INSTRUCTIONS FOR THE TASK: Rewrite the entries from the start through the line holding "(944, 312).", inclusive, switching "Identify" to "Pinpoint" and leaving everything else unchanged. Give only those lines.

DATASET RECORDS:
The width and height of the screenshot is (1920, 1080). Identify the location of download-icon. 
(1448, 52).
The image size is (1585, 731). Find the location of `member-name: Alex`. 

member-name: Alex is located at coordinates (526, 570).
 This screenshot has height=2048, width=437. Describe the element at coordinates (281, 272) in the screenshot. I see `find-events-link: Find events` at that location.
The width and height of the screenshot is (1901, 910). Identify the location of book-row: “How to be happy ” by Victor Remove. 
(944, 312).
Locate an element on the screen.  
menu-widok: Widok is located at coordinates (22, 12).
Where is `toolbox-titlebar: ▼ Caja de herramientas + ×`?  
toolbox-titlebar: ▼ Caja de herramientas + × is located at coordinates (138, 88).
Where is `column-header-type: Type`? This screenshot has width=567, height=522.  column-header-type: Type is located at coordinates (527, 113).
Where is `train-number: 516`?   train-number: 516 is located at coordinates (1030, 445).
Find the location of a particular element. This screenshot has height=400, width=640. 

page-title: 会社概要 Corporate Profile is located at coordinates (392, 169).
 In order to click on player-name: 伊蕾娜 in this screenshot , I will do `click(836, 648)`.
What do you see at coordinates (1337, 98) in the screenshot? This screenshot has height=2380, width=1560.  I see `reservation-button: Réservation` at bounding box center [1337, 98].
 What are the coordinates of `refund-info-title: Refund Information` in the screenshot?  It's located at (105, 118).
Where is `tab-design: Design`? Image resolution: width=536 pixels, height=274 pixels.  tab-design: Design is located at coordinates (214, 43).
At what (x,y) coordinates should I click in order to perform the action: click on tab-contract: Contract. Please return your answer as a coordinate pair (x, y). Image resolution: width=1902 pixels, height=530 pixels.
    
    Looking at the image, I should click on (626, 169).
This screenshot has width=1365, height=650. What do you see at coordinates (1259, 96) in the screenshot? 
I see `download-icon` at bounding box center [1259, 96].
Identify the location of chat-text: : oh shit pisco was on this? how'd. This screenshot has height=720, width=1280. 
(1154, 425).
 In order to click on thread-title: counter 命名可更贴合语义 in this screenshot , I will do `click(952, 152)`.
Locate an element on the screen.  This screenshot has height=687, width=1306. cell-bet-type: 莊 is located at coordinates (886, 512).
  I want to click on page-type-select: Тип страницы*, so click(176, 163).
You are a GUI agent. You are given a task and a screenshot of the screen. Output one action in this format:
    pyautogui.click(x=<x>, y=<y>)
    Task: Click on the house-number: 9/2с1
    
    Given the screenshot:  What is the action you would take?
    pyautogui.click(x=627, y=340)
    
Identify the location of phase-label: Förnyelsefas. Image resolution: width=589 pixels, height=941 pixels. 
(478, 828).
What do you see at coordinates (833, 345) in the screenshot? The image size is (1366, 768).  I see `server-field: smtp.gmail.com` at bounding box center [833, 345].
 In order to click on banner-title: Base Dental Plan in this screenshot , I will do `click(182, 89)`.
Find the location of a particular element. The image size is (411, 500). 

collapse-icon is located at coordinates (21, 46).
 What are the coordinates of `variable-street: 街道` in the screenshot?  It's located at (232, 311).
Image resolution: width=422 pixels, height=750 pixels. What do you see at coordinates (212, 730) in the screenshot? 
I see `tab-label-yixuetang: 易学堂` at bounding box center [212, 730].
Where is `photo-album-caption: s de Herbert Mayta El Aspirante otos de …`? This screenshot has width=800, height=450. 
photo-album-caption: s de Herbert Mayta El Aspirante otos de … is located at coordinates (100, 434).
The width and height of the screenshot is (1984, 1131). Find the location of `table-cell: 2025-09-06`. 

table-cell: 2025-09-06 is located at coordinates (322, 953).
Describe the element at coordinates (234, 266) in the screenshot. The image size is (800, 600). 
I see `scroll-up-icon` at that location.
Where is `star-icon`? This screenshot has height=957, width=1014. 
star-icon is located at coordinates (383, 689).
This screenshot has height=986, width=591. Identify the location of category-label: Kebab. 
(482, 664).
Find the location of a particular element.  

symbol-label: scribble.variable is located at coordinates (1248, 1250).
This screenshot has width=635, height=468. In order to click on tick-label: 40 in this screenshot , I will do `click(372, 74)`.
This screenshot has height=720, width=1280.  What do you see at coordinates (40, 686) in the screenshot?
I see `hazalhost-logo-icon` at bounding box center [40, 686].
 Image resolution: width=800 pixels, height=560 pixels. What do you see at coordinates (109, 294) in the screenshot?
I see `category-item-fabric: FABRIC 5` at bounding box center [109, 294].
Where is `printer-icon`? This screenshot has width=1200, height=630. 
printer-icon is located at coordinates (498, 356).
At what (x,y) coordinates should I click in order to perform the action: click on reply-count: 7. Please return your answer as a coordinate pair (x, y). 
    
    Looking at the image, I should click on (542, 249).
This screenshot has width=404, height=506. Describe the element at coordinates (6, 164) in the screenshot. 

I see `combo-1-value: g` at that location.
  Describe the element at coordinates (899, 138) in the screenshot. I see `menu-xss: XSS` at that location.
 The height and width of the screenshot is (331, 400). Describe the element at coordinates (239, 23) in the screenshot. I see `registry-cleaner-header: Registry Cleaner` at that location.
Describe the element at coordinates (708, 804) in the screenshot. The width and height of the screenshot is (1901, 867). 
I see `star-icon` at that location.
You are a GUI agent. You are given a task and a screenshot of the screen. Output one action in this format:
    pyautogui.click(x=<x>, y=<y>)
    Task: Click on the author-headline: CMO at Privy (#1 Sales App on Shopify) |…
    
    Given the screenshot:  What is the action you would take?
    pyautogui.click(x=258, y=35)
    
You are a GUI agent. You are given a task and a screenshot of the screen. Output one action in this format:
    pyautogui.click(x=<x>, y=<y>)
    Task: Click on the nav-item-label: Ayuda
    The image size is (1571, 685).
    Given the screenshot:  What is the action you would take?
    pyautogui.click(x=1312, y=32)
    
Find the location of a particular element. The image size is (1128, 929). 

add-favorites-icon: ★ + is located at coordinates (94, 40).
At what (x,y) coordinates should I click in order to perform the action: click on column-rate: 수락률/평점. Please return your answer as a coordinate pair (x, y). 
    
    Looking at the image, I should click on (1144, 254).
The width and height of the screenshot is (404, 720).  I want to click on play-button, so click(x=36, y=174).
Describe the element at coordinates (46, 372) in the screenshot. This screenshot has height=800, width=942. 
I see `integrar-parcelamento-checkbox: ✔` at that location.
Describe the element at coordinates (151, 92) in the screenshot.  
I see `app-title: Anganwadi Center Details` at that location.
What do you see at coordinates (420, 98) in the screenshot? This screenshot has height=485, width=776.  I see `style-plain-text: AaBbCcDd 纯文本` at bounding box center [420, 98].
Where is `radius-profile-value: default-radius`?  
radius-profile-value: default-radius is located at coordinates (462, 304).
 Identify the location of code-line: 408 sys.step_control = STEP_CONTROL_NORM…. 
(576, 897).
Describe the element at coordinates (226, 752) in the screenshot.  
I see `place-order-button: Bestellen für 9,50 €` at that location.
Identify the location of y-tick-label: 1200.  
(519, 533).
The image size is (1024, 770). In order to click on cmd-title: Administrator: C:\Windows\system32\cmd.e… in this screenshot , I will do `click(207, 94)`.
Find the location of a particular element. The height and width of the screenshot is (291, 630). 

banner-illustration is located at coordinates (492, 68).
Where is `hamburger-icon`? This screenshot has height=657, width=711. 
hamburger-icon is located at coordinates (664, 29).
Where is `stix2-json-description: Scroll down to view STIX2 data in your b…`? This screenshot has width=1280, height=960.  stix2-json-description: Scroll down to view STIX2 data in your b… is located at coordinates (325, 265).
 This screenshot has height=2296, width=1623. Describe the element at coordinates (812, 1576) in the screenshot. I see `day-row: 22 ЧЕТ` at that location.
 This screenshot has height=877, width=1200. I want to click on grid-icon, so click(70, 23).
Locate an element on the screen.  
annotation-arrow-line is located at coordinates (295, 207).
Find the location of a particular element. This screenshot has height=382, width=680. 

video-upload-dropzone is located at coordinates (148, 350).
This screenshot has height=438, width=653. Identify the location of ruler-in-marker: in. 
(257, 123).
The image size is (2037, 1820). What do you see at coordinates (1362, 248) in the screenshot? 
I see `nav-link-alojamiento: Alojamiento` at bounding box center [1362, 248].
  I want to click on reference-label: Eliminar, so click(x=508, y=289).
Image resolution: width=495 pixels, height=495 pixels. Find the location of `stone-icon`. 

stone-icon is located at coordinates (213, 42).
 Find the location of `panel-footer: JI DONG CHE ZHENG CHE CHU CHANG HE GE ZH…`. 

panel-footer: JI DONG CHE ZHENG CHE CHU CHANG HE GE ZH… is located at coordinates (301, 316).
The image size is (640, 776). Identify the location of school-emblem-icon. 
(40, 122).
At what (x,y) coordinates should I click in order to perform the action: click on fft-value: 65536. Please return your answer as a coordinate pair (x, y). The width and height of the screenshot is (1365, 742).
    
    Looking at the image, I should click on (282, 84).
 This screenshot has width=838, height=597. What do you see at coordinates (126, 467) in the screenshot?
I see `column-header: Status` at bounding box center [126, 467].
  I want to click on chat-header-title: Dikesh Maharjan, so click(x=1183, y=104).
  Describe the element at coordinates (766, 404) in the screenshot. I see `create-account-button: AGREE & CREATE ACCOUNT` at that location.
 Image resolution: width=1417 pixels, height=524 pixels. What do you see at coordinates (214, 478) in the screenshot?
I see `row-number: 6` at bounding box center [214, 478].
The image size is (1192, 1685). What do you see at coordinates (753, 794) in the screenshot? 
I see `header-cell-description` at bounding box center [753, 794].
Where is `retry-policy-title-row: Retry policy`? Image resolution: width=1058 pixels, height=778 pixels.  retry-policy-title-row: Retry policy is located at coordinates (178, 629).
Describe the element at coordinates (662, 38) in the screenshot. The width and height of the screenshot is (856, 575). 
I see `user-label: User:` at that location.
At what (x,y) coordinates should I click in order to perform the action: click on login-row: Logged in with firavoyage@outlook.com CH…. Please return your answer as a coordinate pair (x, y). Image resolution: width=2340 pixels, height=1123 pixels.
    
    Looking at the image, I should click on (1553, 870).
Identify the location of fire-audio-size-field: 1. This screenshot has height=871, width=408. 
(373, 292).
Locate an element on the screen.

RESPONSE TO THIS EXERCISE:
The width and height of the screenshot is (1920, 1080). Pinpoint the location of download-icon. 
(1448, 52).
The image size is (1585, 731). Find the location of `member-name: Alex`. 

member-name: Alex is located at coordinates (526, 570).
 This screenshot has height=2048, width=437. Describe the element at coordinates (281, 272) in the screenshot. I see `find-events-link: Find events` at that location.
The width and height of the screenshot is (1901, 910). Pinpoint the location of book-row: “How to be happy ” by Victor Remove. 
(944, 312).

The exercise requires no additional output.